Notebook

Part 4: HG Quantization¶

In [ ]:

import os
import keras
from keras.utils import to_categorical
from sklearn.datasets import fetch_openml
from sklearn.model_selection import train_test_split
from sklearn.preprocessing import LabelEncoder, StandardScaler
import numpy as np
import matplotlib.pyplot as plt

%matplotlib inline
seed = 0
np.random.seed(seed)
import tensorflow as tf

tf.random.set_seed(seed)

os.environ['PATH'] = os.environ['XILINX_VITIS'] + '/bin:' + os.environ['PATH']

Fetch the jet tagging dataset from Open ML¶

In [ ]:

# If you haven't finished part 1 already, uncomment the following lines to download, process, and save the dataset

# le = LabelEncoder()
# y = le.fit_transform(y)
# y = to_categorical(y, 5)
# X_train_val, X_test, y_train_val, y_test = train_test_split(X, y, test_size=0.2, random_state=42)
# # print(y[:5])
# scaler = StandardScaler()
# X_train_val = scaler.fit_transform(X_train_val)
# X_test = scaler.transform(X_test)
# np.save('X_train_val.npy', X_train_val)
# np.save('X_test.npy', X_test)
# np.save('y_train_val.npy', y_train_val)
# np.save('y_test.npy', y_test)
# np.save('classes.npy', le.classes_)

In [ ]:

X_train_val = np.load('X_train_val.npy')
X_test = np.load('X_test.npy')
y_train_val = np.load('y_train_val.npy')
y_test = np.load('y_test.npy')
classes = np.load('classes.npy', allow_pickle=True)

# Convert everything to tf.Tensor to avoid casting
with tf.device('/cpu:0'):  # type: ignore
    _X_train_val = tf.convert_to_tensor(X_train_val, dtype=tf.float32)
    # We don't make explicit y categorical tensor:
    # Use SparseCategoricalCrossentropy loss instead.
    _y_train_val = tf.convert_to_tensor(np.argmax(y_train_val, axis=1), dtype=tf.int32)

Construct a model¶

This time we're going to use HGQ layers.

HGQ is "High Granularity Quantization" for heterogeneous quantization at arbitrary granularity, up to per-weight and per-activation level.

https://github.com/calad0i/HGQ

Depending on the specific task, HGQ can achieve more than 10x resource savings comparing to QKeras. (For example, on this dataset and requiring an accuracy of around 0.72~0.74).

ENTRIES SUPPLIED:
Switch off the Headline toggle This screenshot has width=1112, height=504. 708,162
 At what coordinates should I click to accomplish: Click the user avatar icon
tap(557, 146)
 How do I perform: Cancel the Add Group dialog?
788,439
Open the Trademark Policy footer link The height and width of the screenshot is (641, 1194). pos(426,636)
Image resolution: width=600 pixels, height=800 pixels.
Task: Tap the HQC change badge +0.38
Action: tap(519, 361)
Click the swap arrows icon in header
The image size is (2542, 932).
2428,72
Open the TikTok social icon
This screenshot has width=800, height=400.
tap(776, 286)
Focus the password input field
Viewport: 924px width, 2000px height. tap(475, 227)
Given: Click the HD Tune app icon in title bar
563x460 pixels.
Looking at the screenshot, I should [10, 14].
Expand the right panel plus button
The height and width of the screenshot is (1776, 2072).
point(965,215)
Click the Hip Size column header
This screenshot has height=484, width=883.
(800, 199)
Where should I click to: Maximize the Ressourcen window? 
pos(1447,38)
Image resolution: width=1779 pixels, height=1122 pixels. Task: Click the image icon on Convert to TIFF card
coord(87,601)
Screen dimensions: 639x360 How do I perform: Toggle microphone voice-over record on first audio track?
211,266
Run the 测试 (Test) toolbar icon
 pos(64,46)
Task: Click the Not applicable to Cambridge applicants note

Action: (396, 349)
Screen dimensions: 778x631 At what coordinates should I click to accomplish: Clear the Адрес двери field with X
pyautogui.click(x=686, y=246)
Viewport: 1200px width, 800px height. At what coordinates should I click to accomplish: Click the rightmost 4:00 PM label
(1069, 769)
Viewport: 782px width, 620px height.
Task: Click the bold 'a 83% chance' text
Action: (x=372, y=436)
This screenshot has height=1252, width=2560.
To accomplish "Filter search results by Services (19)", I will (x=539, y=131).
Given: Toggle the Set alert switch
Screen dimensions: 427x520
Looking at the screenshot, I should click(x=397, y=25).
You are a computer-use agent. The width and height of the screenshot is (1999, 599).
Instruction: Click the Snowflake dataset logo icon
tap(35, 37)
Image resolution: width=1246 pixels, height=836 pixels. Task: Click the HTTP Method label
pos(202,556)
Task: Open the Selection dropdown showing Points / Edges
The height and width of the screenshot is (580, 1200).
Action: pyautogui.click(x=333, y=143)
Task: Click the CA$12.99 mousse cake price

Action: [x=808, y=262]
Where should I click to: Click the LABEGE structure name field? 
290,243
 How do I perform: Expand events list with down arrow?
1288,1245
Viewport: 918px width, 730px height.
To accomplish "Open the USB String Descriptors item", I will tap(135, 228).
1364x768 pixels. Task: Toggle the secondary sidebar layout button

ACTIONS TO TAKE:
1. In the HGQ notebook, what does the abbreviation HGQ stand for?
2. Duplicate the HGQ notebook from "# If you haven't" to "y = to_categorical(y, 5)".
3. Write the next part of the HGQ notebook, picking up after its final sentence.

EXPECTED ANSWERS:
1. High Granularity Quantization

2.
# If you haven't finished part 1 already, uncomment the following lines to download, process, and save the dataset

# le = LabelEncoder()
# y = le.fit_transform(y)
# y = to_categorical(y, 5)

3.
In [ ]:

from keras.models import Sequential
from keras.optimizers import Adam
from keras.losses import SparseCategoricalCrossentropy
from HGQ.layers import HQuantize, HDense, HActivation

For any layer that needs to be quantized (i.e., layers that perform the actual computation), add a H in front of the layer name. For example, HDense, HConv2D, HActivation, etc.

HGQ requires the input number to be quantized. To achieve it, you can simply add a HQuantizer layer at the beginning of the model. You may refer to https://calad0i.github.io/HGQ/ for full documentation.

As all quantization bitwidths are learnt, you don't need to specify them. Instead, for each H- layer, you need to specify the beta parameter that controls the trade-off between accuracy and resource savings. The higher the beta, the more aggressive the quantization will be.

In [ ]:

beta = 3e-6
# The bigger the beta, the smaller the models is, at the cost of accuracy.

model = Sequential(
    [
        HQuantize(beta=beta),
        HDense(64, activation='relu', beta=beta),
        HDense(32, activation='relu', beta=beta),
        HDense(32, activation='relu', beta=beta),
        HDense(5, beta=beta),
    ]
)

Train sparse¶

No need to do anything. Unstructured sparsity comes for free with HGQ.

In [ ]:

# This is a empty code cell, you don't need to put anything here.

Train the model¶

We'll use the same settings as the model for part 1: Adam optimizer with categorical crossentropy loss.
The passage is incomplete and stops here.